An educational programming language is a programming language that is designed primarily as a learning instrument. Major considerations in designing an educational programming language are:
  • Use student's mother tongue. Teaching a non English speaking child a programming language in English makes the difficulty doubled, and causes a higher estrangement feelings towards that programming language. A programming language designed to teach children programming must remove any lingual barrier.
  • Language size/cover. Programming language size is an important factor for its users: How many keywords are in the language? How many programming paradigms are supported? What is the library size? While industrial programming languages demands are for better cover of programming idioms and for better library cover (e.g. C++ and Java huge standard libraries), educational programming language factors are simplicity and easiness.

| DATA EXCERPT |
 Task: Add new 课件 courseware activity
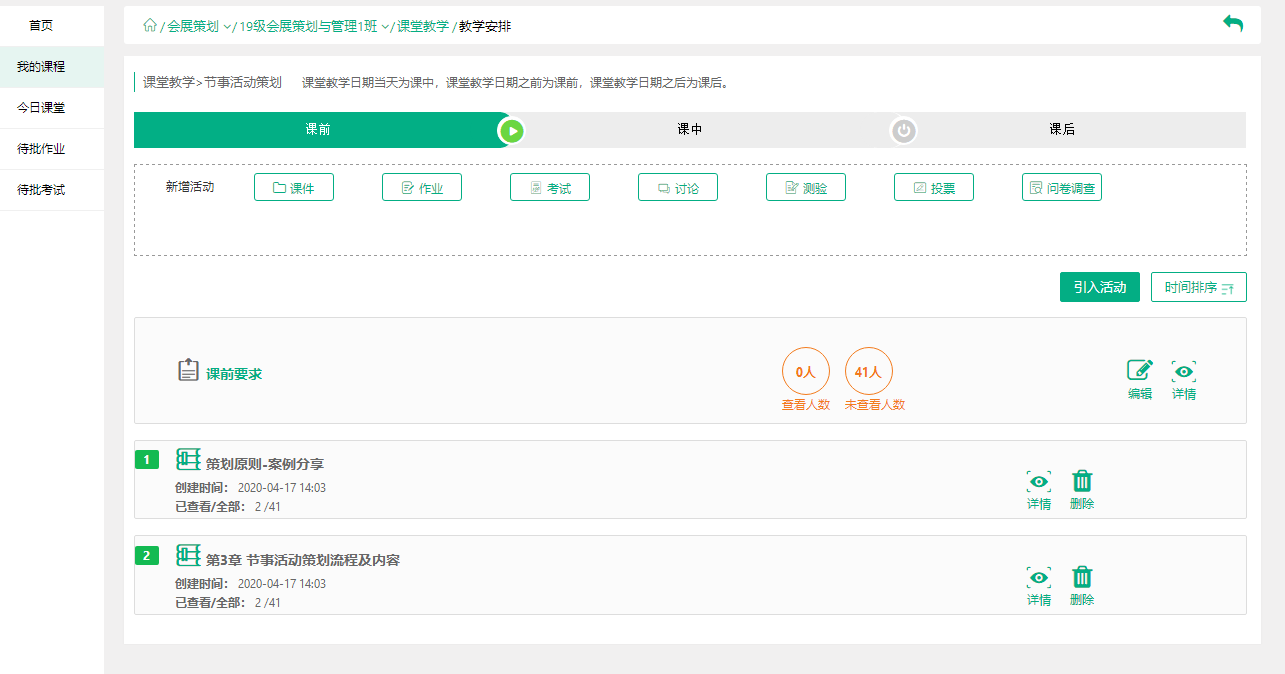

| WORK REQUIRED |
Carry on the passage about educational programming languages, picking up right after its final sentence.

| RESULT OF THIS EXERCISE |
  • Strongly typed vs. Dynamic. Engineers want compilers to notify them on as many errors and warnings as possible, to handle the errors at compile time rather than have them as bugs at runtime. Thus, strongly typed programming languages - which require the programmer to declare and adhere to type matching rules - are better engineering languages. Children, on the other hand, prefer to have their work be ready and run soon as possible, and they can treat runtime errors as "interesting" features, so why bother them with type declarations?
  • Conservative vs. Liberated. Traditional programming language basic components and libraries are designed with security in mind, thus providing mechanisms for limiting programmer access and manipulation capabilities based on user privileges (e.g. Java ClassLoader security checks). Since children programming languages normally do not have such constrains, no limits should be set.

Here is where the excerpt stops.